**Task description**
Your answer is the lines below, exactly, from the one that contains "This screenshot has width=933, height=1920." through the one that contains "Click Mercredi 17", both included.

↓↓↓

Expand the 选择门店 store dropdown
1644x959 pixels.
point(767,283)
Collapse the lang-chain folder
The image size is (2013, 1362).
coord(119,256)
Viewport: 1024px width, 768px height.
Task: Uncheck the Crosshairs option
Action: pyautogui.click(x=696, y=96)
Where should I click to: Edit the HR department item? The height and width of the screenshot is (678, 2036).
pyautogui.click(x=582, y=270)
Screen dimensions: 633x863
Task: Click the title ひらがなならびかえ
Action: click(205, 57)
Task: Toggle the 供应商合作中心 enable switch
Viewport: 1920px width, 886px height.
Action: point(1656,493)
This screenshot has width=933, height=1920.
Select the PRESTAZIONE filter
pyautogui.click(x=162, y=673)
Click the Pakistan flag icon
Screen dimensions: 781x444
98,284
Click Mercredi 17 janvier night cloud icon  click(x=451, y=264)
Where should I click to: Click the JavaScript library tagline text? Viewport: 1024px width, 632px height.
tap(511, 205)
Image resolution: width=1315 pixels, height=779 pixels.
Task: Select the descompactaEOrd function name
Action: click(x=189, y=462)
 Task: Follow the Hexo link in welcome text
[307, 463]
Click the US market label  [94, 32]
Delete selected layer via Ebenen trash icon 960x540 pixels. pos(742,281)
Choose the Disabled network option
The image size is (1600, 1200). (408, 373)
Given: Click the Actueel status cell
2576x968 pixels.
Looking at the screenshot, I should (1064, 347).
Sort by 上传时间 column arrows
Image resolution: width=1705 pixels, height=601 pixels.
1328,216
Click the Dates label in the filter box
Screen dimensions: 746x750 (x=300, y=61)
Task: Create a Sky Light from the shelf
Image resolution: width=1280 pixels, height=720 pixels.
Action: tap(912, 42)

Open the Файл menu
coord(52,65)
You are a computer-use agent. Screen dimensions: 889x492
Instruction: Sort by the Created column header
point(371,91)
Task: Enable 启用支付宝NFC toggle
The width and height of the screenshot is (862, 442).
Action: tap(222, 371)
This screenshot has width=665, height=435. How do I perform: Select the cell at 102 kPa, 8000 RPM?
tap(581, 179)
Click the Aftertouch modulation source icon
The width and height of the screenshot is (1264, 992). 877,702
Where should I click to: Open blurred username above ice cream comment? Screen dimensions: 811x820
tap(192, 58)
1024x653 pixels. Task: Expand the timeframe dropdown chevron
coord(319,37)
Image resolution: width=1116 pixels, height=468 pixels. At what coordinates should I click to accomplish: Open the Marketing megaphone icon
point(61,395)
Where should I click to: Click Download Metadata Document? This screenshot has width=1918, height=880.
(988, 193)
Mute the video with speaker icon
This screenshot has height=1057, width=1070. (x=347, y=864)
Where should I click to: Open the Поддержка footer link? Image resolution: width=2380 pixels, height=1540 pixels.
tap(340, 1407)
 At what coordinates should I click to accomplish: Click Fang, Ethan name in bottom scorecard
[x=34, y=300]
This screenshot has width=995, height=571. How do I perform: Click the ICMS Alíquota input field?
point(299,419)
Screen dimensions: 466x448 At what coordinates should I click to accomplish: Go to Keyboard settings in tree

↑↑↑

**Finished exercise**
This screenshot has width=933, height=1920.
Select the PRESTAZIONE filter
pyautogui.click(x=162, y=673)
Click the Pakistan flag icon
Screen dimensions: 781x444
98,284
Click Mercredi 17 janvier night cloud icon  click(x=451, y=264)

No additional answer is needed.